Making My Own Fuzz Factory

Building a Guitar Pedal

Author: bbrzycki

Design

The circuit schematic will be as shown in the image (or here http://basicaudio.net/Fuzz%20factory%20schem.PNG):

Another more graphical representation:

I will wire up the configuration + the smaller components on a prototyping board / perfboard which will lie within the pedal enclosure, along with a 9V battery.

For the enclosure, I would like to use a metal enclosure for durability. Since the device uses electrical sound as both input and output, the enclosure material will not affect the actual signal processing. I’m thinking about using a Hammond enclosure (https://www.mammothelectronics.com/collections/hammond-enclosures).

The dimensions of the ZVex Fuzz Factory are 4.70″ x 2.38″ x 1.82″, so I’m thinking of giving myself some leeway by getting an enclosure that is 5.71″ x 3.74″ x 1.93″ (there wasn’t really a better enclosure size given the dimensions of the commercial pedal).
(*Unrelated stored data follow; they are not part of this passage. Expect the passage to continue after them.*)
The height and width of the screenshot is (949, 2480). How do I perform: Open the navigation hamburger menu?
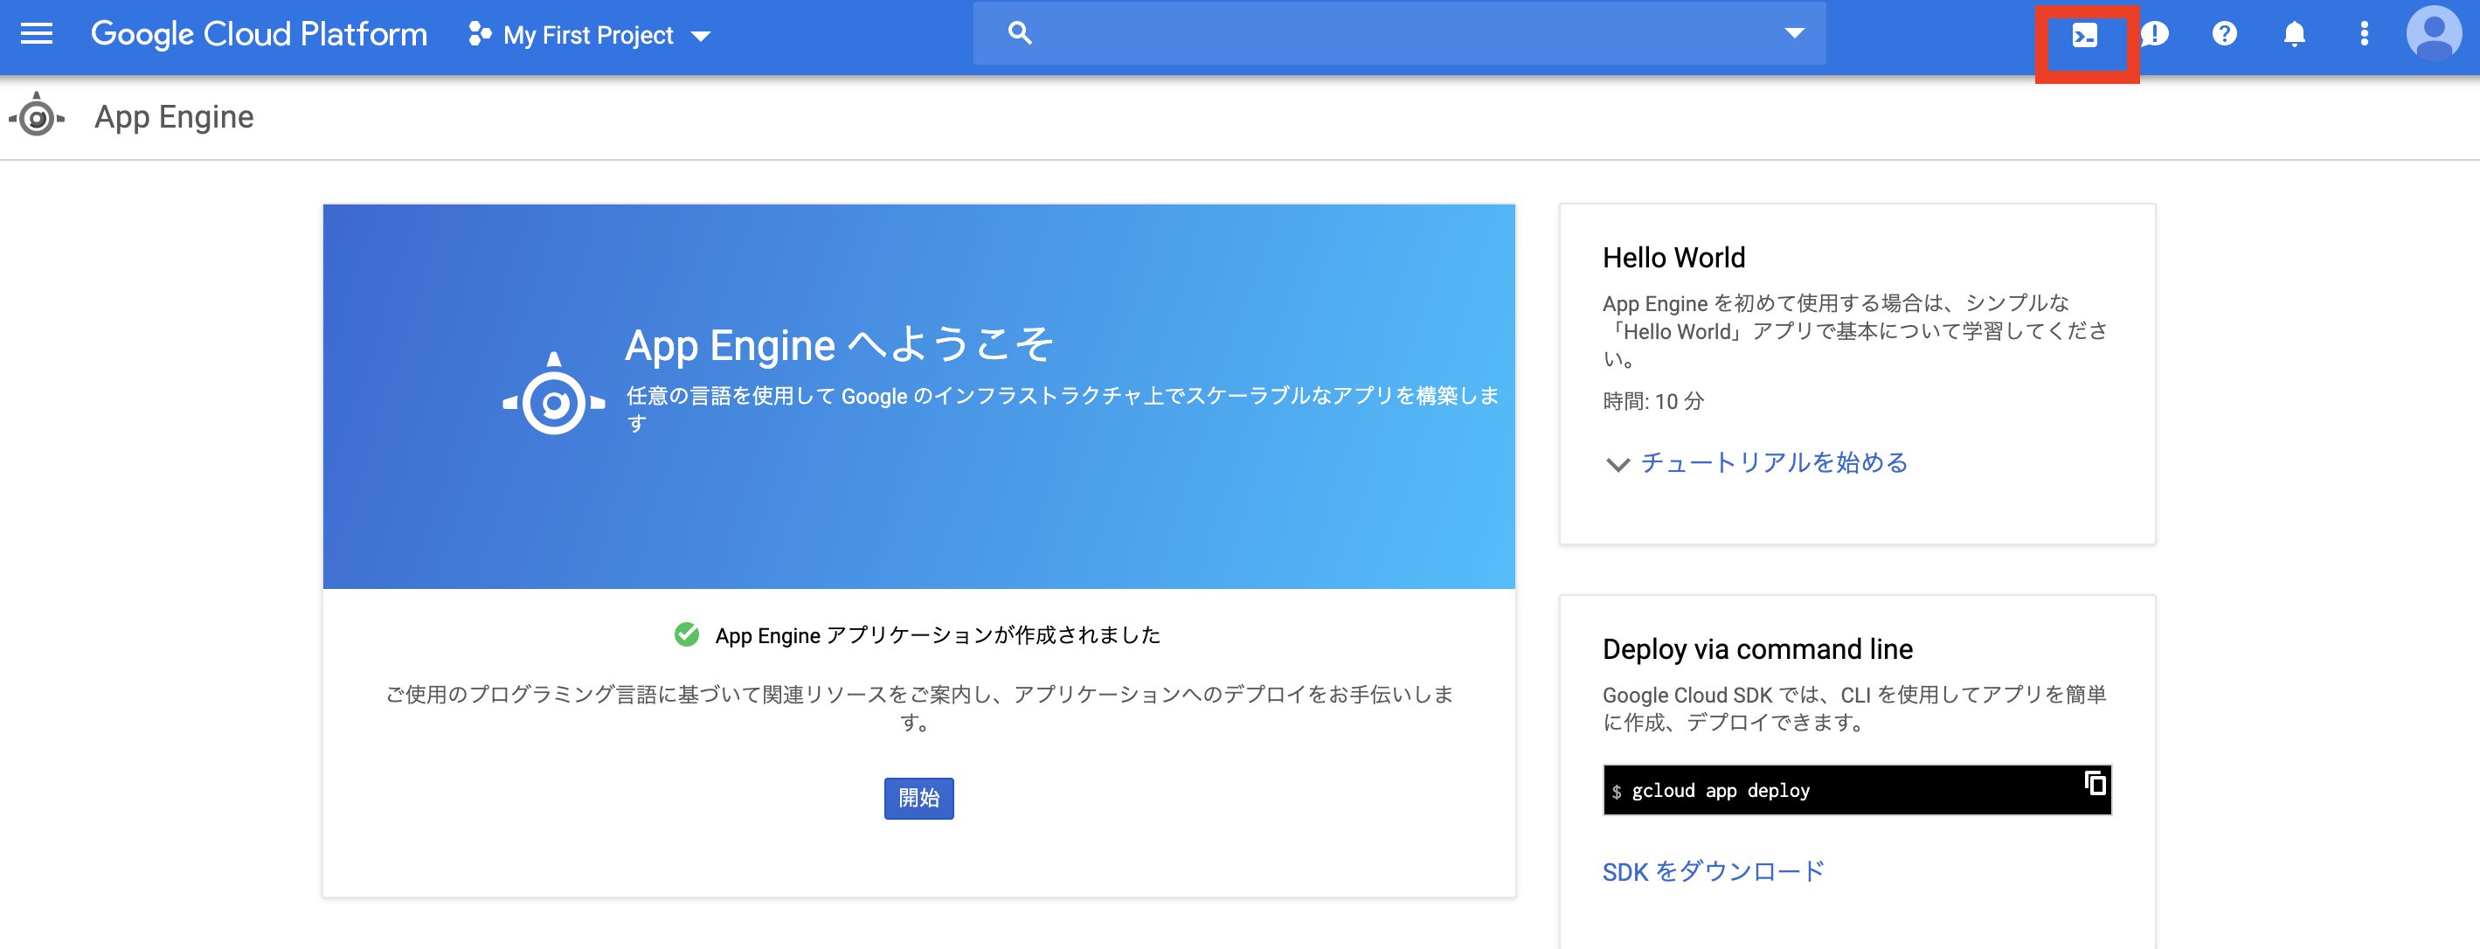[x=36, y=34]
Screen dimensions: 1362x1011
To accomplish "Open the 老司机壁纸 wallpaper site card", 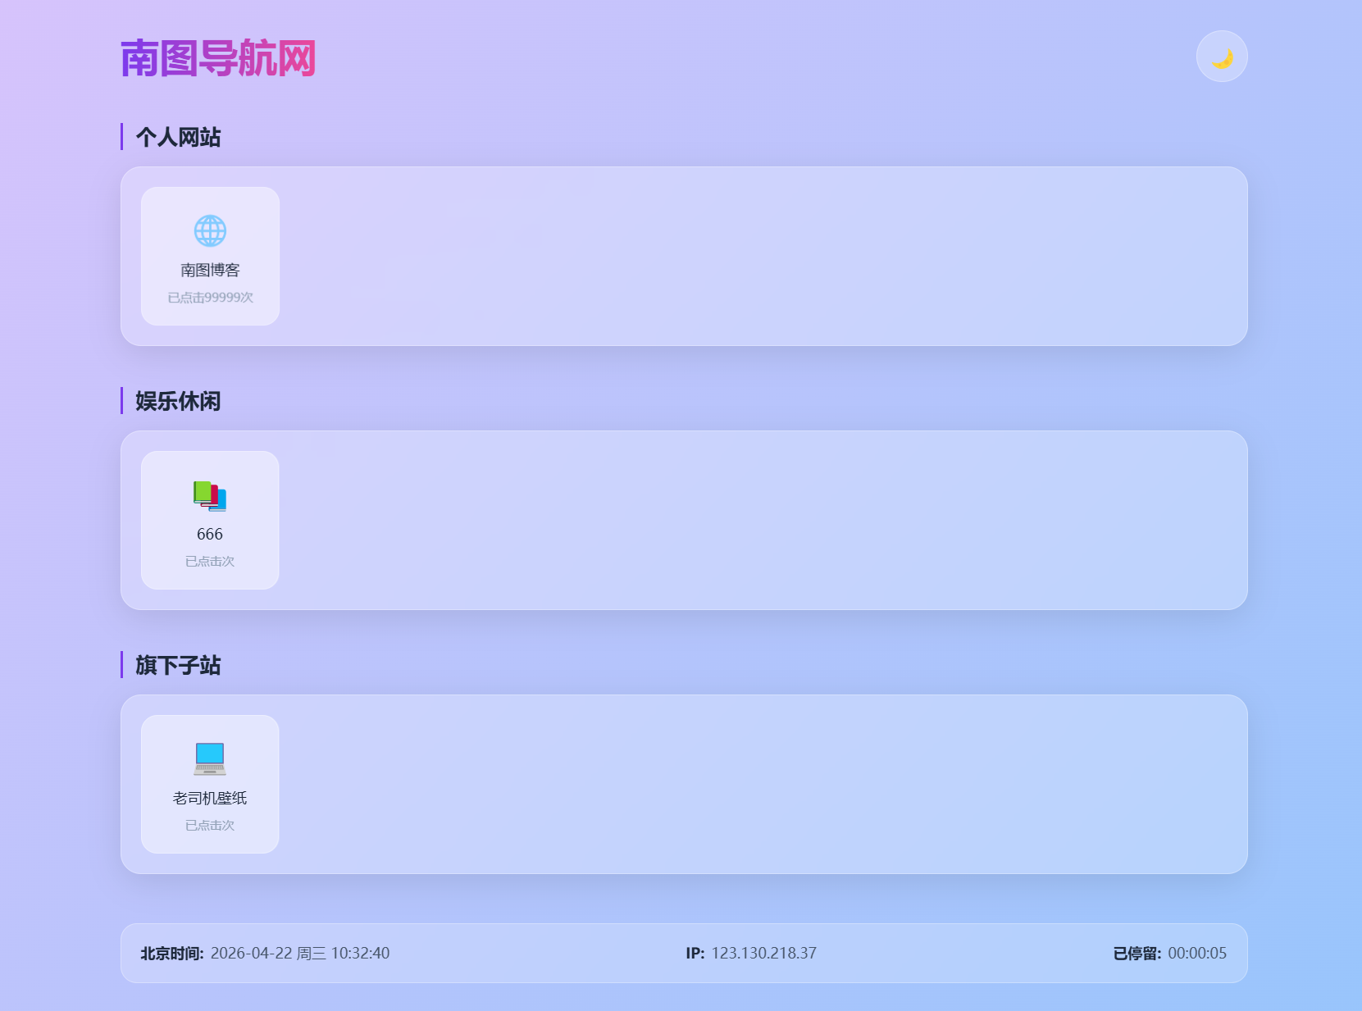I will [210, 784].
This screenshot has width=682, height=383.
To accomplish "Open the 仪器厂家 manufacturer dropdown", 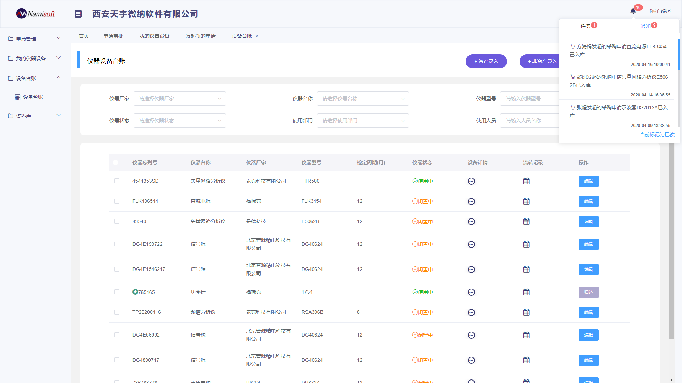I will pos(179,99).

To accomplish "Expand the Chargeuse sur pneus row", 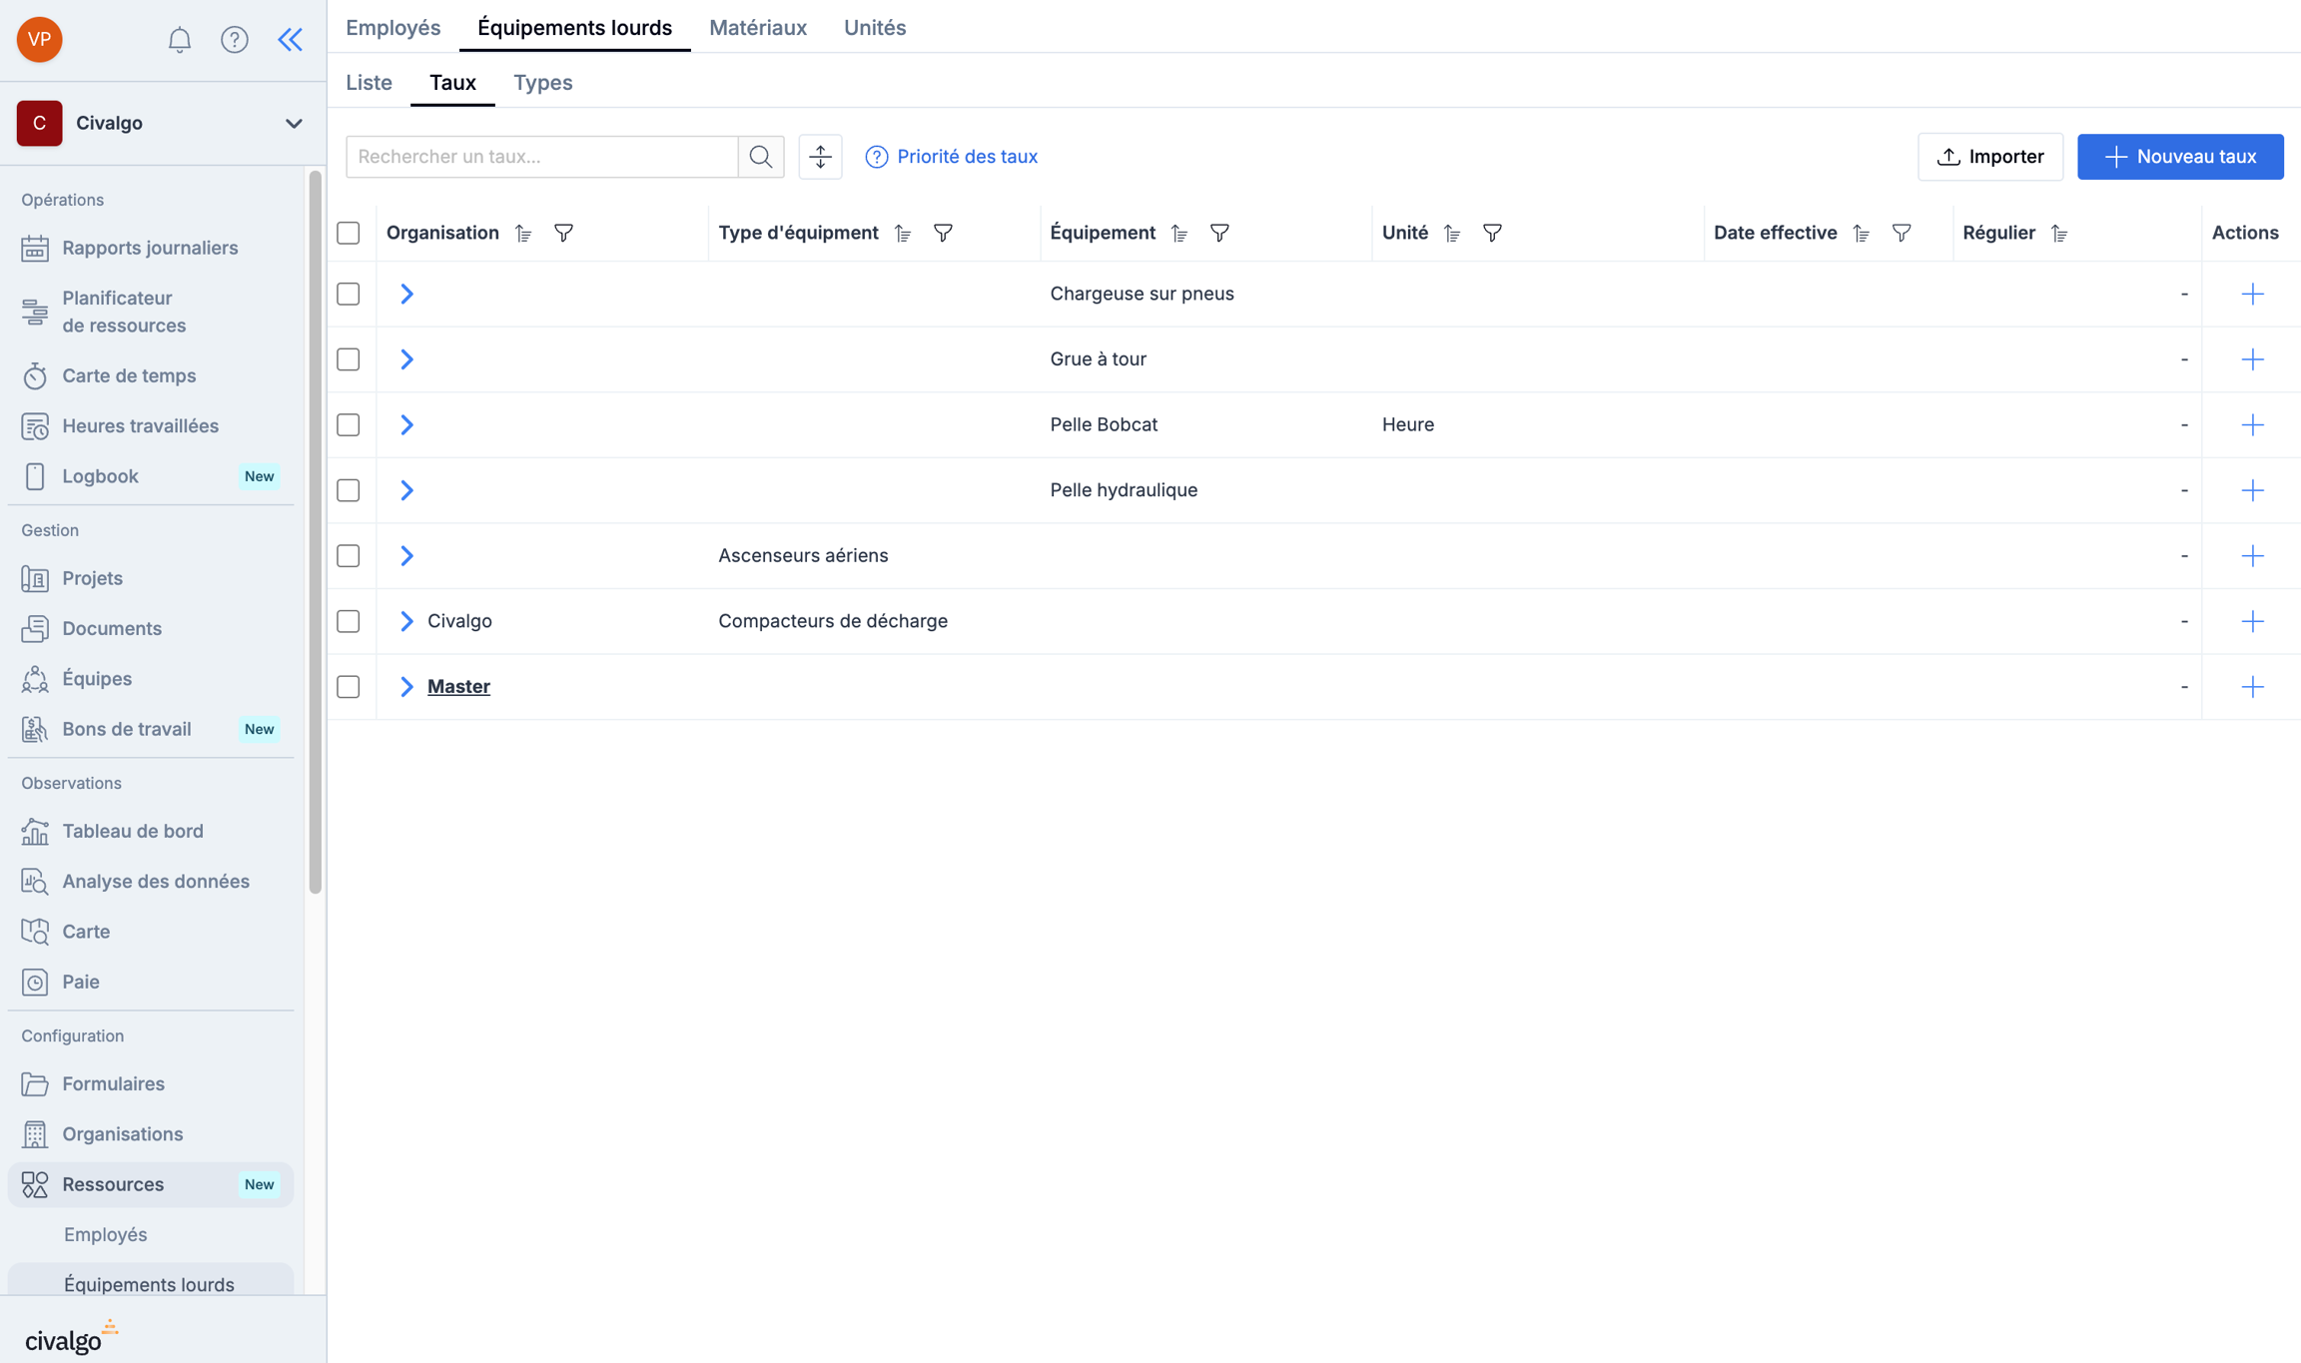I will tap(406, 294).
I’ll also plan on decorating the enclosure to some degree. I found this link: https://www.coda-effects.com/2017/10/enclosure-art-how-to-make-good-looking.html, which goes through a few methods of decorating pedals. I will need to decide which method I think looks best while being feasible. (Obviously, some of the more impressive designs and decorations are pretty expensive or inaccessible for DIY.)

As far as how the pieces will be mounted on the enclosure, on the top, there will be five potentiometers / knobs, a push button for power, and an LED to indicate ON/OFF. There will be input and output 1/4″ jacks.

Here is a simple CAD schematic I made; knobs on the top, push button on the bottom, LED in the middle:

Introduction

Description

I will be making my own guitar pedal based on the Zvex Fuzz Factory  https://www.zvex.com/products/fuzz-facto…).  The Fuzz Factory is a fuzzbox, which is used to make a distorted, fuzzy effect to the signal from an electric guitar. The pedal provides a type of distortion by clipping the clean signal, adding various overtones and sustain.

Motivation

I play guitar in my spare time and record my own music. However, I’ve never actually purchased actual guitar pedal hardware, so I thought it would be fun and practical to build my own! In addition, along the way I’ll learn what’s going on under the hood in pedals that make a “fuzzy” effect. It definitely helps that the Fuzz Factory schematic is readily available online and seems to be the perfect scope for a final project.

Background Research

I found a sample schematic of the Fuzz Factory:

Another representation that’s a bit more pictorial:

With these as guidelines, I will construct / solder up the circuit and place it within an enclosure, just like a commercial pedal!